When the string "width" appears in a line of the records, show the whole line.

=== DATA ===
----------------

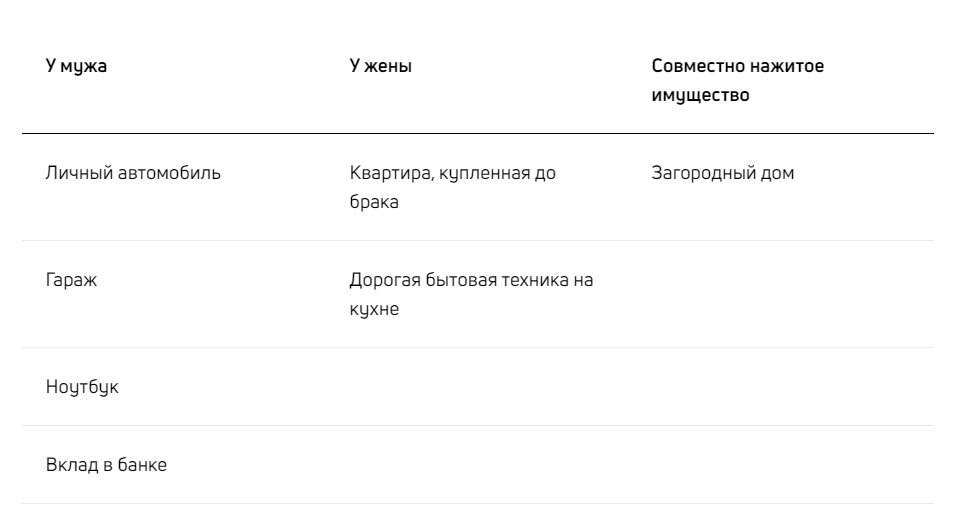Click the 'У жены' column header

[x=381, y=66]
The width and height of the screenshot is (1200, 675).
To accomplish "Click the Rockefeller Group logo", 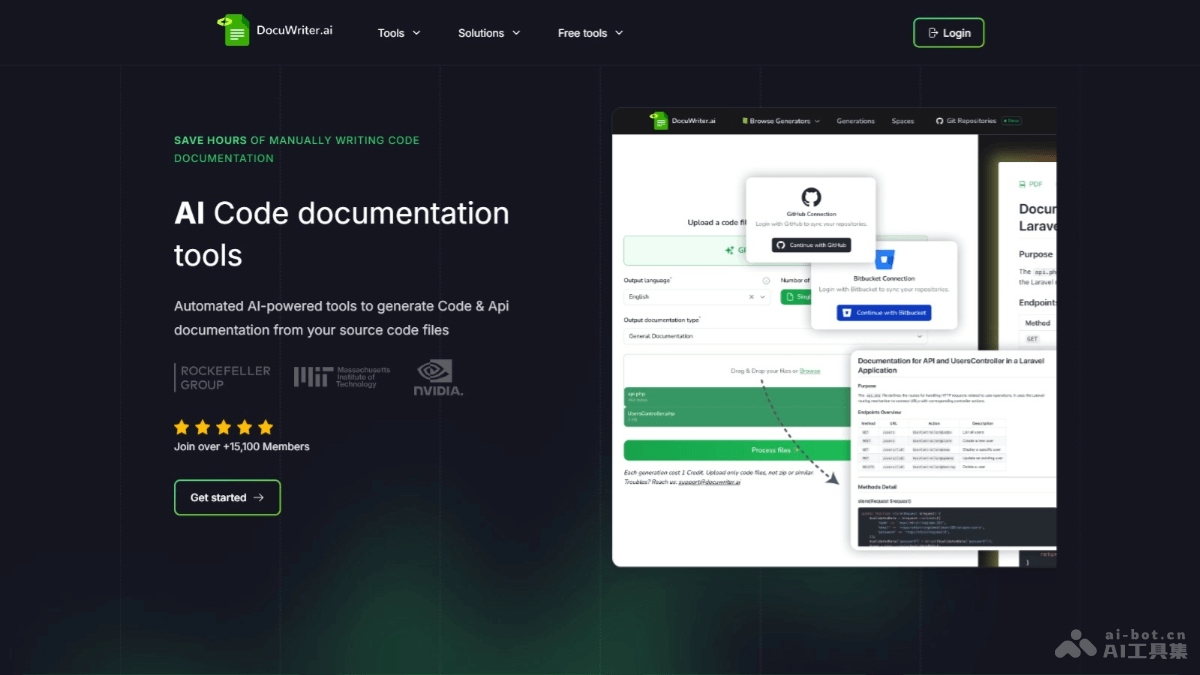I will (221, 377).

----------------

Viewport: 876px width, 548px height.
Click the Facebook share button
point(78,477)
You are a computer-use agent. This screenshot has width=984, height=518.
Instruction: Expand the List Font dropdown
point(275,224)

----------------

=== TASK ANSWER ===
The width and height of the screenshot is (1200, 675).
Viewport: 876px width, 548px height.
You are a computer-use agent. This screenshot has width=984, height=518.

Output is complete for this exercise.